Eu geralmente recomendo adiar a aplicação de patches até que saibamos quaisquer efeitos colaterais, mas dependendo do seu nível de risco, você pode testar as atualizações de forma acelerada e implantar mais cedo que o normal. Também recomendo revisar as vulnerabilidades comumente atacadas e garantir que você corrigiu sua rede para elas.

Por último, mas não menos importante, não se torne uma fonte de financiamento para os invasores. Certifique-se de que você pode se recuperar de um ataque de ransomware e não pague resgate aos invasores. Ter um backup off-line deve ser uma prioridade para garantir que você possa se recuperar em qualquer situação.

Monitore o tráfego de rede em busca de anomalias

A SANS recomendou que você revise quais recursos você possui para monitorar o tráfego de rede para ver quem pode estar dentro de sua rede. Especificamente, analise o NetFlow, um protocolo de rede comumente usado criado pela Cisco que coleta o tráfego de rede IP ativo conforme ele entra ou sai de uma interface. Ele rastreia o ponto de origem, destino, volume e caminhos na rede.
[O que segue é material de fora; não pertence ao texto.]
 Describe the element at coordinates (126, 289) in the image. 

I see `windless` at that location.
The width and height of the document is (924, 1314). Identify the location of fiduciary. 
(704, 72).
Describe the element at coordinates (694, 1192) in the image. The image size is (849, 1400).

Primeiro, observe seus dispositivos de borda, seus firewalls e outros dispositivos que controlam o fluxo de tráfego de rede que entra e sai de sua rede. Mesmo o firewall de uma pequena empresa provavelmente pode suportar esse nível de investigação. Comece retirando o manual do seu firewall e revise se você pode habilitar o registro do tráfego NetFlow. Não é suficiente habilitá-lo; você precisa registrá-lo para poder voltar e investigar o tráfego malicioso após o fato.

O NetFlow não é apenas tráfego malicioso. É também um meio de reduzir gargalos e otimizar a utilização da largura de banda. O tráfego NetFlow não pode ser usado apenas para uma única sessão; ele fornece mais informações quando é acumulado. Ativar a análise do NetFlow e armazená-la para que você possa revisar os padrões posteriormente é fundamental. Use recursos como o Splunk para armazenar e analisar melhor as informações que você recebe de sua rede. Você também pode usar o armazenamento em nuvem, como o Azure Sentinel, para armazenar e revisar as informações do NetFlow.

Outras opções para monitorar o tráfego de rede

Outras plataformas executam funções semelhantes e podem fornecer tanta ou mais informações do que o NetFlow. Para aqueles com uma licença do Microsoft 365 E5 ou um Microsoft Defender for Business (atualmente em visualização pública), o console da Advanced Threat Protection fornece informações semelhantes sobre a interação de eventos em suas estações de trabalho e servidores.

A aplicação de camadas no Defender for Cloud Applications também pode rastrear os fluxos por meio de SaaS e outras plataformas de nuvem. O Defender for Endpoint pode permitir que você revise o IP de origem, o IP de destino e a porta de origem e a porta de destino. Ele também expõe as informações do processo, bem como a URL da web envolvida na interação. Coloque recursos para entender qual é o seu tráfego de rede normal e os endereços IP externos nos quais você precisa confiar para fazer negócios.